If there was, for example, a second capturing group in your regex you'd get a third object in the match-collection and so on.
I'm a guy who understands visualized problems/solutions better, so let's do this:
See the demo@regex101.

See the two colors in the textfield containing the teststring?
The green color is the background for your capturing group while the
blue color represents everything else generally matched by the expression, but not captured by any group.
In other words: blue+green is the equivalent for match[0]
and green for match[1]
in your case.
This way you can always know which of the objects in match
refers to which capturing group:
You initialize a counter in your head, starting at 0. Now go through the regex from the left to the right, add 1 for each (
and subtract 1 for each )
until you reach the opening bracket of the capturing group you want to extract.

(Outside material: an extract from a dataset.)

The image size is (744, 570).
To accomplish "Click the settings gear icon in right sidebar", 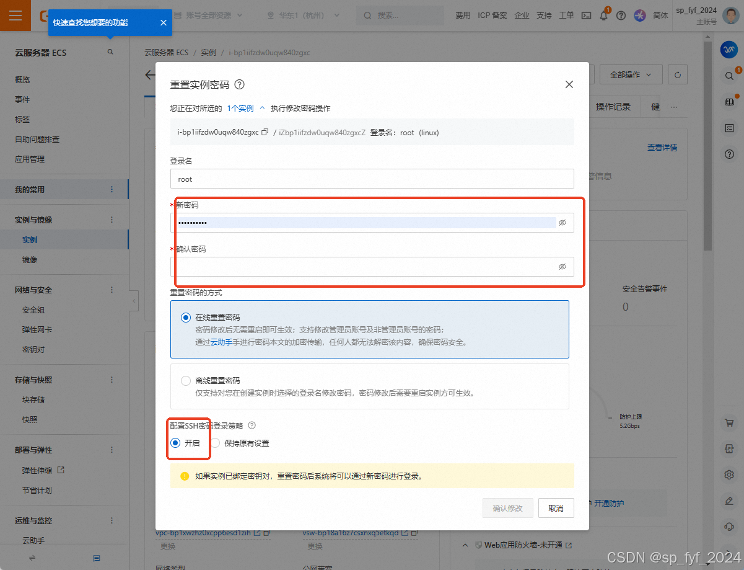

The number in your head is the array index.
EDIT
Regarding your comment on checking res[0].first
:
The member first
of the sub_match
class is only
denoting the position of the start of the match.
While second
denotes the position of the end of the match.
(taken from boost doc)
Both return a char*
(VC++10) or an iterator
(Boost), thus you get a substring of the sourcestring as the output (which may be the full source in case the match starts at index zero!).
Consider the following program (VC++10):
#include "stdafx.h"
#include <regex>
#include <iostream>
using namespace std;
int _tmain(int argc, _TCHAR* argv[])
{
string source = "abcdababcdefg";
string exp = "ab";
tr1::cmatch res;
tr1::regex rx(exp);
tr1::regex_search(source.c_str(), res, rx);
for (size_t n = 0; n < res.size(); ++n)
{
std::cout << "submatch[" << n << "]: matched == " << std::boolalpha
<< res[n].matched <<
" at position " << res.position(n) << std::endl;
std::cout << " " << res.length(n)
<< " chars, value == " << res[n] << std::endl;
}
std::cout << std::endl;
cout << "res[0].first: " << res[0].first << " - res[0].second: " << res[0].second << std::endl;
cout << "res[0]: " << res[0];
cin.get();
return 0;
}
Execute it and look at the output. The first (and only) match is - obviously - the first to chars ab
, so this is actually the whole matched string and the reason why res[0] == "ab"
.
Now, knowing that .first
/.second
give us substrings from the start of the match and from the end of the match onwards, the output shouldn't be confusing anymore.